Monday Reading is my weekly recommendation of something I’ve found thought-provoking or fascinating. Sometimes it is about something I have read. Sometimes it is about television or food or music or projects I care about supporting. Sometimes I do not send it on Monday. Please share with anyone who might like the vibes!
The news that talk show host Wendy Williams has been diagnosed with aphasia and dementia reminded me of a podcast interview I heard in 2022 that helped me think about aging and disability in new ways.
I’ve been thinking about Kate Swaffer’s interview on Flash Forward ever since I heard it in 2022. Swaffer was diagnosed with dementia in her late 40s and astonished to find that she was simply supposed to accept that her life was over:
KATE:
We’re not actually told to live well when we’re diagnosed. The predominant message is to… if you’re working, younger, to give up work. And in my case, I lost my job. So, nobody told me that dementia caused disabilities. The medical community still see dementia as a death sentence. They have a fatalistic, therapeutic, nihilistic approach to dementia and mostly don’t yet even recommend rehabilitation. If I’d had a stroke, aged 49, I knew exactly what would have happened and how I would have been supported by the healthcare system.ROSE:
But that’s not what happens to people with dementia, Kate says. People with dementia are diagnosed and basically told to go home, and get their affairs in order, and wait it out until the end.KATE:
That is so wrong that we do that to people with dementia. And you know, I’ve been quoted as having said for years: dementia is the only condition I know of, as a retired health care professional, where you’re not told to fight for your life. You’re just told to go home and die. And I refuse to accept the negative, tragic narrative of dementia because that is disrespectful, and demeaning, and causes people to give up. It causes people to lose hope.

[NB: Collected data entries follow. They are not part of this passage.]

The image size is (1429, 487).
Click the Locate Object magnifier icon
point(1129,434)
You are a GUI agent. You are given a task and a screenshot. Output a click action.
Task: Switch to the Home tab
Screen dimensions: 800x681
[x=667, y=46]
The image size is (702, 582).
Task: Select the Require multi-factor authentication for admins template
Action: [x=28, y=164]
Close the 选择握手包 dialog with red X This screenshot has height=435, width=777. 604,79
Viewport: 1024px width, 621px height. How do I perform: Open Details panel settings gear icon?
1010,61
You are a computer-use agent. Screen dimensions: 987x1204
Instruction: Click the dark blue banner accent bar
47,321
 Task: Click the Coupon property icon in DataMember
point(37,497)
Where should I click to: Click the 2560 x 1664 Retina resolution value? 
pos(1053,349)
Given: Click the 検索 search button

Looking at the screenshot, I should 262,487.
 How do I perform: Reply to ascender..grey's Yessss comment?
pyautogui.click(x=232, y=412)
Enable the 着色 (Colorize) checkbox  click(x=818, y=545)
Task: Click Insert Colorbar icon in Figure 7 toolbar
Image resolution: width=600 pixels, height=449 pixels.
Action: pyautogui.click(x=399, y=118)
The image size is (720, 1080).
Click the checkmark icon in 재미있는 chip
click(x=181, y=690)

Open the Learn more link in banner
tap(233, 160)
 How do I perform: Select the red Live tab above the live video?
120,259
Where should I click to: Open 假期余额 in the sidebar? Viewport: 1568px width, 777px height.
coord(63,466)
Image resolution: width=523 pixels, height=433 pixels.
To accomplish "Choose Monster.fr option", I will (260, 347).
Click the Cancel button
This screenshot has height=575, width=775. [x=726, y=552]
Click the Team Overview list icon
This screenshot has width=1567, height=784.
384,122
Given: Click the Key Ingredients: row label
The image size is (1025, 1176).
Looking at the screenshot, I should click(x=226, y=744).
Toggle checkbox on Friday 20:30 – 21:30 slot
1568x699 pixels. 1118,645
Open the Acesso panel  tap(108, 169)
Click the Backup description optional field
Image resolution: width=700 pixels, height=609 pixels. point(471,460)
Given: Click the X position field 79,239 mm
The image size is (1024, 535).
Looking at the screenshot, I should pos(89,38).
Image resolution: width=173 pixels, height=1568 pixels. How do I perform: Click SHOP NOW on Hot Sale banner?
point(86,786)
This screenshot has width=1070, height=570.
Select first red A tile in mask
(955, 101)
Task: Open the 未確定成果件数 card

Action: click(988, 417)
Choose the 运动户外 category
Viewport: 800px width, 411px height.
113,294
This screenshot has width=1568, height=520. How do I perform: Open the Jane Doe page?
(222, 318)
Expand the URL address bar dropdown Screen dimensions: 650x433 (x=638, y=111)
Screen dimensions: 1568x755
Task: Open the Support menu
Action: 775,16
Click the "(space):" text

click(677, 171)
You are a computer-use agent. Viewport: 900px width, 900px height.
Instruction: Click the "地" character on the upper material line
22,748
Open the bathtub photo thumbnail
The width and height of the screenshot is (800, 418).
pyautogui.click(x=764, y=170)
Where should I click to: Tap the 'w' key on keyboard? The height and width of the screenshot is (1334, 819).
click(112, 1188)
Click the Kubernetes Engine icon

Swaffer’s interview yields a powerful question: what if we treat dementia like a disability—”something people can adapt to, that can be managed as it progresses”? This is a particularly expansive thought for a condition so often seen as age-related, because disability is a part of aging. We are all implicated in disability justice because if we live long enough, everyone becomes disabled. Yet somehow we don’t think of dementia in quite the same way as other disabilities, a condition through which we can be supported as it progresses. In depictions of dementia, for example, we’re sort of prodded into seeing the ways a person tries to support their declining memory with sadness and horror—post-it notes reminding someone to turn the stove off or to take a left turn at a certain street are framed as symbols of decline. But they’re also support technologies, aren’t they? If you can live independently for longer because you have post-it notes all over your house reminding you where you keep your keys, isn’t that … good?
Flash Forward is really cool; it combines audio fiction with reporting. The Swaffer interview is from one of several episodes on dementia, which accompany a fiction project titled “Welcome to Vanguard Estates.”
See you soon!
Thanks for this. A friend’s wife is living with aphasia and early onset dementia. They have a teenage daughter. The situation is heartbreaking, including the isolation of caregiving.
Interestingly - there's also nothing in the way of support for people with cognitive impairment that isn't even dementia and isn't progressive! I quite literally just walked in from an appointment with a neuropsychologist with my dad who has lost his ability to make short term memories due to oxygen deficiency that has now been treated. I can't even get an answer to whether there are rehab or memory therapy options that could help him exercise his memory....or if that's even a thing? I also have no options for a person to help us set up systems to help him do his daily routine without an actual person taking it over for him. The first stop for all of it is just having him be supervised by a caregiver, which is just bonkers?
At this point we have home health because my mother is significantly physically disabled due to a stroke - so I am able to not just become his mom becuase there's someone else who will be his mom. But why isn't there anyone who will come and help him determine the best ways for him to still run his own life? Or like, at least participate? I have to just google a lot to find resources for "try a to-do list," but I don't know how to adjust it for him, or what the best way to help him determine that stuff is - and also HE'S MY DAD AND HE'S SO ANNOYING AND OMG I CAN'T DO THIS PART BECAUSE ALL I DO IS YELL AT HIM. My last question at this appointment was "is there anyone who can help us like..come up with systems and infrastructure to like...tell us how life should work now?" and the answer was "no." We can only get an OT to do a safety assessment, so like...all the things I've already done because keeping someone physically safe is actually fairly simple to look up. And the neuropsych was like, I know what you're asking, like I can tell what you mean but there isn't. Um.....ok??